TESTO DA LEGGERE -
__________________________________________________

Privacy Shield: l’accordo controverso sul trasferimento dei dati tra l’UE e gli USA

Lo scudo UE-USA per la privacy ha regolamentato il trasferimento di dati personali dall’UE agli USA dal 2016 al 2020. L’accordo sul trasferimento dei dati è stato dichiarato nullo dalla Corte di Giustizia europea a luglio 2020 (sentenza Schrems II), in quanto non poteva garantire un livello di protezione dei dati in linea con il GDPR. Almeno fino a quando non entreranno in vigore nuove norme, sulle aziende ricadono maggiori responsabilità e, per evitare sanzioni, esse devono ora occuparsi più attivamente della protezione dei dati negli USA.

Lo stato attuale: cosa succede dopo la fine dello scudo UE-USA per la privacy?

Sebbene sia stata annullata la validità del Privacy Shield, le aziende possono comunque esportare i dati personali negli USA e continuare a utilizzare le clausole contrattuali standard dell’UE (Standard Contractual Clauses - SCC). Le PMI, che finora si sono fidate solo del Privacy Shield, possono passare a clausole contrattuali standard o ad altre alternative. Per alcune aziende, ad esempio, possono essere prese in considerazione regole aziendali vincolanti.

Fatto

Le regole aziendali vincolanti o binding corporate rules (BCR) sono utilizzate principalmente dalle aziende che operano a livello internazionale e con sedi in altri paesi per poter presentare a livello di gruppo linee guida valide e vincolanti per la regolamentazione del trasferimento dei dati. Dopo l’approvazione regolamentare, queste norme aziendali vincolanti acquisiscono lo status di garanzia di protezione dei dati in tutta l’UE. Il GDPR disciplina le condizioni e i requisiti per le regole aziendali vincolanti di cui all’articolo 47.

Tuttavia, l’utilizzo di clausole contrattuali standard a seguito della sentenza Schrems II è soggetto a regole e condizioni più severe: le aziende devono adottare misure supplementari e, in linea di principio, effettuare una valutazione caso per caso di ogni trasferimento di dati. In tal modo, è necessario garantire che nel paese terzo interessato esista effettivamente un livello adeguato di protezione dei dati. Se ciò non avviene, ad esempio a causa delle leggi di sicurezza nazionale in vigore, una società deve interrompere il trasferimento dei dati.

__________________________________________________

ESTRATTI DELLE VOCI -

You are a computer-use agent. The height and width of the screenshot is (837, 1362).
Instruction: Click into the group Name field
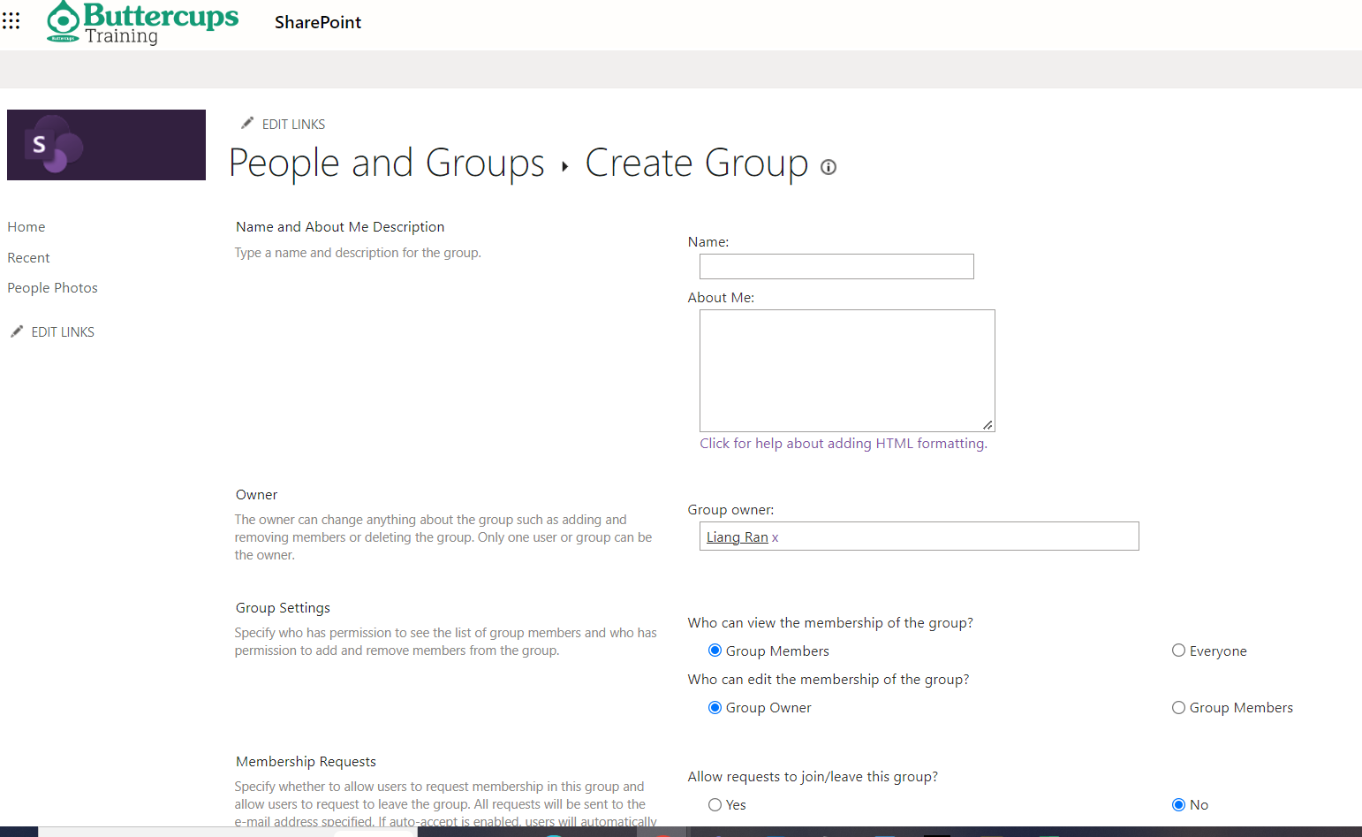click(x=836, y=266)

__________________________________________________

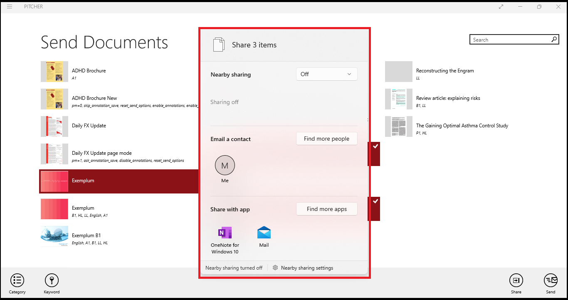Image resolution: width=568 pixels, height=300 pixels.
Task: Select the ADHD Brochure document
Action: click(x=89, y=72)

__________________________________________________

ISTRUZIONI DEL COMPITO - Ripeti parola per parola il passo del testo sul Privacy Shield che comincia con "Lo scudo UE-USA per la privacy ha" e prosegue fino a "dati negli USA.". Le voci non hanno alcun ruolo in questo compito.

RISULTATO -
Lo scudo UE-USA per la privacy ha regolamentato il trasferimento di dati personali dall’UE agli USA dal 2016 al 2020. L’accordo sul trasferimento dei dati è stato dichiarato nullo dalla Corte di Giustizia europea a luglio 2020 (sentenza Schrems II), in quanto non poteva garantire un livello di protezione dei dati in linea con il GDPR. Almeno fino a quando non entreranno in vigore nuove norme, sulle aziende ricadono maggiori responsabilità e, per evitare sanzioni, esse devono ora occuparsi più attivamente della protezione dei dati negli USA.